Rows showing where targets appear
++++
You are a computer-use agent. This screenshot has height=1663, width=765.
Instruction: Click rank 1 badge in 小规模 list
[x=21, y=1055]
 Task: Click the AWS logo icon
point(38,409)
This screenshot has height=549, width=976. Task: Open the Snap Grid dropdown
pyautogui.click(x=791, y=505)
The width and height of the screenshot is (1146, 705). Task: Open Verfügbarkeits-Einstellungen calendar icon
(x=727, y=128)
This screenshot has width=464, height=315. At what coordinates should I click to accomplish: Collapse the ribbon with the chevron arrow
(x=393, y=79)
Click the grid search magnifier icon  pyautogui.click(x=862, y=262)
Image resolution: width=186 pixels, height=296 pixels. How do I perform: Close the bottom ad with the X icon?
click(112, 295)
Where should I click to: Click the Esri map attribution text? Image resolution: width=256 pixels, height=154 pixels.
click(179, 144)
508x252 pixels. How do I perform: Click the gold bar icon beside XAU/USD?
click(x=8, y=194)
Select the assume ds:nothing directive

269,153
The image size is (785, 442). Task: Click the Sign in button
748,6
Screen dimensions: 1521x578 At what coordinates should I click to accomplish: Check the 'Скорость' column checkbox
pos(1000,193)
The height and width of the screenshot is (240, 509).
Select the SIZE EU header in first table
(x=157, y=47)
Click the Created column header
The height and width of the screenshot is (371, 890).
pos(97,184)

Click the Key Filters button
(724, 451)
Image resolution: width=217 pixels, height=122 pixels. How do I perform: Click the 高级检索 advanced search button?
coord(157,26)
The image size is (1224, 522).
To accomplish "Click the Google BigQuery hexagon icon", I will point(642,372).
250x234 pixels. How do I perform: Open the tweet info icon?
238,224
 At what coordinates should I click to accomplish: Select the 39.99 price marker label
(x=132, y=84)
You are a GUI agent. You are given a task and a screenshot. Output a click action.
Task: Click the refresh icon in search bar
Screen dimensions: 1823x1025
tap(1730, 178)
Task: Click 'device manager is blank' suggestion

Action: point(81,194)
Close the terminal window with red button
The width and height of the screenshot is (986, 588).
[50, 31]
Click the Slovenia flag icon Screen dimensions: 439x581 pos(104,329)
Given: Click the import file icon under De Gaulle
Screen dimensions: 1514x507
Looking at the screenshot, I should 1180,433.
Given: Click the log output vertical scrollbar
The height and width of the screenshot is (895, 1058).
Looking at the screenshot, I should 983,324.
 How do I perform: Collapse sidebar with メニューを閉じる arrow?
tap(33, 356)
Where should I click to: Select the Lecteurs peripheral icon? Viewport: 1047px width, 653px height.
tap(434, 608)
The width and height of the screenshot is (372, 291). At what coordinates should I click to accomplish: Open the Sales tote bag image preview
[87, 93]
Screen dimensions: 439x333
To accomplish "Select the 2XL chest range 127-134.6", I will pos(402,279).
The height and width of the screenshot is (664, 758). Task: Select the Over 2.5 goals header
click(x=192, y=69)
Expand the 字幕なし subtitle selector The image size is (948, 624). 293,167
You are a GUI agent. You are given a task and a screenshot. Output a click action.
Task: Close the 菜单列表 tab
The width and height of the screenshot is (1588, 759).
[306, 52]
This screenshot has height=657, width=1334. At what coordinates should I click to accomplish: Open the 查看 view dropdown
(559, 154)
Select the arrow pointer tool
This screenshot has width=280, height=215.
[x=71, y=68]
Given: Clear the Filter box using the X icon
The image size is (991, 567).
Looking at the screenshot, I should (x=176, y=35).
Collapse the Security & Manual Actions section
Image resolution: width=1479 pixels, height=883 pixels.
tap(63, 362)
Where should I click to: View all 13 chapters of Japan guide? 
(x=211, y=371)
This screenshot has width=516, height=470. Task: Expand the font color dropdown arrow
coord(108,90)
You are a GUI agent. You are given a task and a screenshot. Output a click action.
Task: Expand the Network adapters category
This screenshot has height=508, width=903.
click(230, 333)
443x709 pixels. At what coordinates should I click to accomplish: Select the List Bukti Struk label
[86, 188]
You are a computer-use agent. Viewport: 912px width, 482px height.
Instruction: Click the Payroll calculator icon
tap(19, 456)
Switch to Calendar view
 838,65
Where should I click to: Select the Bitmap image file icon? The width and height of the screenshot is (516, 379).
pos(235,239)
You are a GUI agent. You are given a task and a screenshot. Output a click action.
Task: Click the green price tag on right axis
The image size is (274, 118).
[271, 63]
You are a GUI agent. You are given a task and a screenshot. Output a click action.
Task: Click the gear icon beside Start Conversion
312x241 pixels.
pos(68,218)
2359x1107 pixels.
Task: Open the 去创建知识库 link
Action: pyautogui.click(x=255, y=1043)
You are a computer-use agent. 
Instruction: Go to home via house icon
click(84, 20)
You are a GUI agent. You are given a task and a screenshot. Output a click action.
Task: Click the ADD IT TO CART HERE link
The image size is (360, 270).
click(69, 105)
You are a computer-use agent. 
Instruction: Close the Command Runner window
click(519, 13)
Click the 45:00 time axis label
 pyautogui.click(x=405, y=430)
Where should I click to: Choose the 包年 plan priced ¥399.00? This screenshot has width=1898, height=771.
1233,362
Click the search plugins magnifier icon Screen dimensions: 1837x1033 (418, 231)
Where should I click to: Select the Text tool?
++++
WHAT IS NEEDED
Put every line of the entries above into a JSON list of strings, one string per line, and leave out any blank lines.

WRITTEN ANSWER
[
  "You are a computer-use agent. This screenshot has height=1663, width=765.",
  "Instruction: Click rank 1 badge in 小规模 list",
  "[x=21, y=1055]",
  " Task: Click the AWS logo icon",
  "point(38,409)",
  "This screenshot has height=549, width=976. Task: Open the Snap Grid dropdown",
  "pyautogui.click(x=791, y=505)",
  "The width and height of the screenshot is (1146, 705). Task: Open Verfügbarkeits-Einstellungen calendar icon",
  "(x=727, y=128)",
  "This screenshot has width=464, height=315. At what coordinates should I click to accomplish: Collapse the ribbon with the chevron arrow",
  "(x=393, y=79)",
  "Click the grid search magnifier icon  pyautogui.click(x=862, y=262)",
  "Image resolution: width=186 pixels, height=296 pixels. How do I perform: Close the bottom ad with the X icon?",
  "click(112, 295)",
  "Where should I click to: Click the Esri map attribution text? Image resolution: width=256 pixels, height=154 pixels.",
  "click(179, 144)",
  "508x252 pixels. How do I perform: Click the gold bar icon beside XAU/USD?",
  "click(x=8, y=194)",
  "Select the assume ds:nothing directive",
  "269,153",
  "The image size is (785, 442). Task: Click the Sign in button",
  "748,6",
  "Screen dimensions: 1521x578 At what coordinates should I click to accomplish: Check the 'Скорость' column checkbox",
  "pos(1000,193)",
  "The height and width of the screenshot is (240, 509).",
  "Select the SIZE EU header in first table",
  "(x=157, y=47)",
  "Click the Created column header",
  "The height and width of the screenshot is (371, 890).",
  "pos(97,184)",
  "Click the Key Filters button",
  "(724, 451)",
  "Image resolution: width=217 pixels, height=122 pixels. How do I perform: Click the 高级检索 advanced search button?",
  "coord(157,26)",
  "The image size is (1224, 522).",
  "To accomplish \"Click the Google BigQuery hexagon icon\", I will point(642,372).",
  "250x234 pixels. How do I perform: Open the tweet info icon?",
  "238,224",
  " At what coordinates should I click to accomplish: Select the 39.99 price marker label",
  "(x=132, y=84)",
  "You are a GUI agent. You are given a task and a screenshot. Output a click action.",
  "Task: Click the refresh icon in search bar",
  "Screen dimensions: 1823x1025",
  "tap(1730, 178)",
  "Task: Click 'device manager is blank' suggestion",
  "Action: point(81,194)",
  "Close the terminal window with red button",
  "The width and height of the screenshot is (986, 588).",
  "[50, 31]",
  "Click the Slovenia flag icon Screen dimensions: 439x581 pos(104,329)",
  "Given: Click the import file icon under De Gaulle",
  "Screen dimensions: 1514x507",
  "Looking at the screenshot, I should 1180,433.",
  "Given: Click the log output vertical scrollbar",
  "The height and width of the screenshot is (895, 1058).",
  "Looking at the screenshot, I should 983,324.",
  " How do I perform: Collapse sidebar with メニューを閉じる arrow?",
  "tap(33, 356)",
  "Where should I click to: Select the Lecteurs peripheral icon? Viewport: 1047px width, 653px height.",
  "tap(434, 608)",
  "The width and height of the screenshot is (372, 291). At what coordinates should I click to accomplish: Open the Sales tote bag image preview",
  "[87, 93]",
  "Screen dimensions: 439x333",
  "To accomplish \"Select the 2XL chest range 127-134.6\", I will pos(402,279).",
  "The height and width of the screenshot is (664, 758). Task: Select the Over 2.5 goals header",
  "click(x=192, y=69)",
  "Expand the 字幕なし subtitle selector The image size is (948, 624). 293,167",
  "You are a GUI agent. You are given a task and a screenshot. Output a click action.",
  "Task: Close the 菜单列表 tab",
  "The width and height of the screenshot is (1588, 759).",
  "[306, 52]",
  "This screenshot has height=657, width=1334. At what coordinates should I click to accomplish: Open the 查看 view dropdown",
  "(559, 154)",
  "Select the arrow pointer tool",
  "This screenshot has width=280, height=215.",
  "[x=71, y=68]",
  "Given: Clear the Filter box using the X icon",
  "The image size is (991, 567).",
  "Looking at the screenshot, I should (x=176, y=35).",
  "Collapse the Security & Manual Actions section",
  "Image resolution: width=1479 pixels, height=883 pixels.",
  "tap(63, 362)",
  "Where should I click to: View all 13 chapters of Japan guide? ",
  "(x=211, y=371)",
  "This screenshot has width=516, height=470. Task: Expand the font color dropdown arrow",
  "coord(108,90)",
  "You are a GUI agent. You are given a task and a screenshot. Output a click action.",
  "Task: Expand the Network adapters category",
  "This screenshot has height=508, width=903.",
  "click(230, 333)",
  "443x709 pixels. At what coordinates should I click to accomplish: Select the List Bukti Struk label",
  "[86, 188]",
  "You are a computer-use agent. Viewport: 912px width, 482px height.",
  "Instruction: Click the Payroll calculator icon",
  "tap(19, 456)",
  "Switch to Calendar view",
  " 838,65",
  "Where should I click to: Select the Bitmap image file icon? The width and height of the screenshot is (516, 379).",
  "pos(235,239)",
  "You are a GUI agent. You are given a task and a screenshot. Output a click action.",
  "Task: Click the green price tag on right axis",
  "The image size is (274, 118).",
  "[271, 63]",
  "You are a GUI agent. You are given a task and a screenshot. Output a click action.",
  "Task: Click the gear icon beside Start Conversion",
  "312x241 pixels.",
  "pos(68,218)",
  "2359x1107 pixels.",
  "Task: Open the 去创建知识库 link",
  "Action: pyautogui.click(x=255, y=1043)",
  "You are a computer-use agent. ",
  "Instruction: Go to home via house icon",
  "click(84, 20)",
  "You are a GUI agent. You are given a task and a screenshot. Output a click action.",
  "Task: Click the ADD IT TO CART HERE link",
  "The image size is (360, 270).",
  "click(69, 105)",
  "You are a computer-use agent. ",
  "Instruction: Close the Command Runner window",
  "click(519, 13)",
  "Click the 45:00 time axis label",
  " pyautogui.click(x=405, y=430)",
  "Where should I click to: Choose the 包年 plan priced ¥399.00? This screenshot has width=1898, height=771.",
  "1233,362",
  "Click the search plugins magnifier icon Screen dimensions: 1837x1033 (418, 231)",
  "Where should I click to: Select the Text tool?"
]